Besides of all that, I would mention some minor and quite opinionated things, like that it is fun writing on Go because it has a very easy to learn and minimalistic syntax that somehow “follows” your programming logic. For example, say, you write like:

var variableName bool = true

First, you need a variable, so you put var. Then you fix its name and you don't waste anymore the brain's fuel to choose the name (there's not much "fuel" that you would waste, but still a bit). Then you think only about the logic, so you put the data type (bool) and initialize the variable.

When in the context of coding, during some function's body, you would also want to just init some variable fast, for example based on some other function call result. And you absolutely could do that, just as simple as:

dataSourceName := fmt.Sprintf("%s:%s@tcp(%s)/%s?parseTime=true", config.DbUser, config.DbPassword, config.DbHost, config.DbName)

Go also has an awesome logic of memory allocation for the slices (you can read this good article “Collections of unknown length in Go” about that) which is effective, and you don’t have to think all the time about how that works. You can just use slices for a bigger amount of tasks and you have to think a bit less regarding the choosing of the proper data structure.

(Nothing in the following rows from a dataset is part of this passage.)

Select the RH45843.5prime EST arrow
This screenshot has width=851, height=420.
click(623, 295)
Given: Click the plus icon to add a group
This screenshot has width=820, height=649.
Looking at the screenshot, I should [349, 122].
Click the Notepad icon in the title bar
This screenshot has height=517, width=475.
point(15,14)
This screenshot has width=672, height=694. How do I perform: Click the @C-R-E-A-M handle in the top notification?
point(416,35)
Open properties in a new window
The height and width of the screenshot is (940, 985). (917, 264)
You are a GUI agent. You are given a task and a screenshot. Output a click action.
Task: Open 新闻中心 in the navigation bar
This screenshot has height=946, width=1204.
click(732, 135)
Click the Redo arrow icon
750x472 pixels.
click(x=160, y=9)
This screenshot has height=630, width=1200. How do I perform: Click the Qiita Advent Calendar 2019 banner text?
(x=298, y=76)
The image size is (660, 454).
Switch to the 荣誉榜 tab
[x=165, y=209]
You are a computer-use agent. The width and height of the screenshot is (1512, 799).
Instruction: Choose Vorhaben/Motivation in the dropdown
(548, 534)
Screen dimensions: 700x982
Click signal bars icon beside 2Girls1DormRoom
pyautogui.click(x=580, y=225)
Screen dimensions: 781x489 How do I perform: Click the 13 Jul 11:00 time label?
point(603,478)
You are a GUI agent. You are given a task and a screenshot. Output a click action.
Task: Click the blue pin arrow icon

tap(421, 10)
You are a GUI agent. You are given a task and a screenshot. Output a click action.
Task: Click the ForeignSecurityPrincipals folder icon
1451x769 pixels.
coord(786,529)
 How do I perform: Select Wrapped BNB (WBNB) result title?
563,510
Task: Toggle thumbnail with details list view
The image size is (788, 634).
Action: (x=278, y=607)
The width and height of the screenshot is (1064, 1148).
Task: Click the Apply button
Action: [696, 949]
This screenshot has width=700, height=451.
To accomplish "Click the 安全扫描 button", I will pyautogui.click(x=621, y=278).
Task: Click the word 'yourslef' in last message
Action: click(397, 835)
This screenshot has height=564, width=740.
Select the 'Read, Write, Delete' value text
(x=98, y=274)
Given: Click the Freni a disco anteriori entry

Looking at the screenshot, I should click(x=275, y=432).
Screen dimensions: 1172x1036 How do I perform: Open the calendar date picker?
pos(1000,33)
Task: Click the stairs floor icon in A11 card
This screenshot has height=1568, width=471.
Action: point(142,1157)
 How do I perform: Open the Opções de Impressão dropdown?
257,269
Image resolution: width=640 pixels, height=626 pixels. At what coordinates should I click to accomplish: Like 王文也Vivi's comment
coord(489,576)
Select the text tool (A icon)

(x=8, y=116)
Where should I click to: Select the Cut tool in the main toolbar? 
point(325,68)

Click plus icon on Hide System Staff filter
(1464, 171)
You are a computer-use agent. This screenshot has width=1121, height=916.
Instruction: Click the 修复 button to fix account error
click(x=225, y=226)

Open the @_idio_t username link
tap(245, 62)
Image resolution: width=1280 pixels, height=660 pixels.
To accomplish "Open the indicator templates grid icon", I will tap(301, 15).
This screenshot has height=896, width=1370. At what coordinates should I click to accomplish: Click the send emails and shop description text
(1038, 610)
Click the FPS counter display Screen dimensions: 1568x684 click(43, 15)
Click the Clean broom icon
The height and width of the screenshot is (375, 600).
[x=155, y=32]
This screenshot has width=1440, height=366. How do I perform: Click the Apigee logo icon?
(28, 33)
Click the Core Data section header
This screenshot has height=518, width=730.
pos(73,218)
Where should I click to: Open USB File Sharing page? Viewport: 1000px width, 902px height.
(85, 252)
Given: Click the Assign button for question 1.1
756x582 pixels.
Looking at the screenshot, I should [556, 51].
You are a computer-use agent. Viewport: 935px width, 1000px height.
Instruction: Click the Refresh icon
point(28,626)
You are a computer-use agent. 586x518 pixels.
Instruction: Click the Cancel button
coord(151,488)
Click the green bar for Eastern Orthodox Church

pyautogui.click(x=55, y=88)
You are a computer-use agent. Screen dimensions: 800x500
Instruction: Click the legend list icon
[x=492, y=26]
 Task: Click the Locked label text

There are also various minor things that the language has by design and which are interesting and useful.

I've explained when and why it is good to use Go. So now, what are the cases when you really should NOT use Go?

The answer is simple. When you can't afford to look for a programmer for more than two or three business days, and/or when the hourly rate is crucial for you. This typically happens at startups, when you have to write things really quickly just to build your MVP and go live.

Once you gain some clients and raise investments, you would be able to rewrite and improve anything you need. If the number of users grow, you always will be able to write your back-end in Go. By the way, this is a good point of why you should think about the possible use of the Microservice Architecture from the very beginning, to rewrite then only the really needed things in future. But when you are really limited in resources and time, you should use the most widespread and cheap (in terms of developer's time cost) technology, like PHP or Node.js.

So that's my point regarding this, and I really hope this could be useful for someone.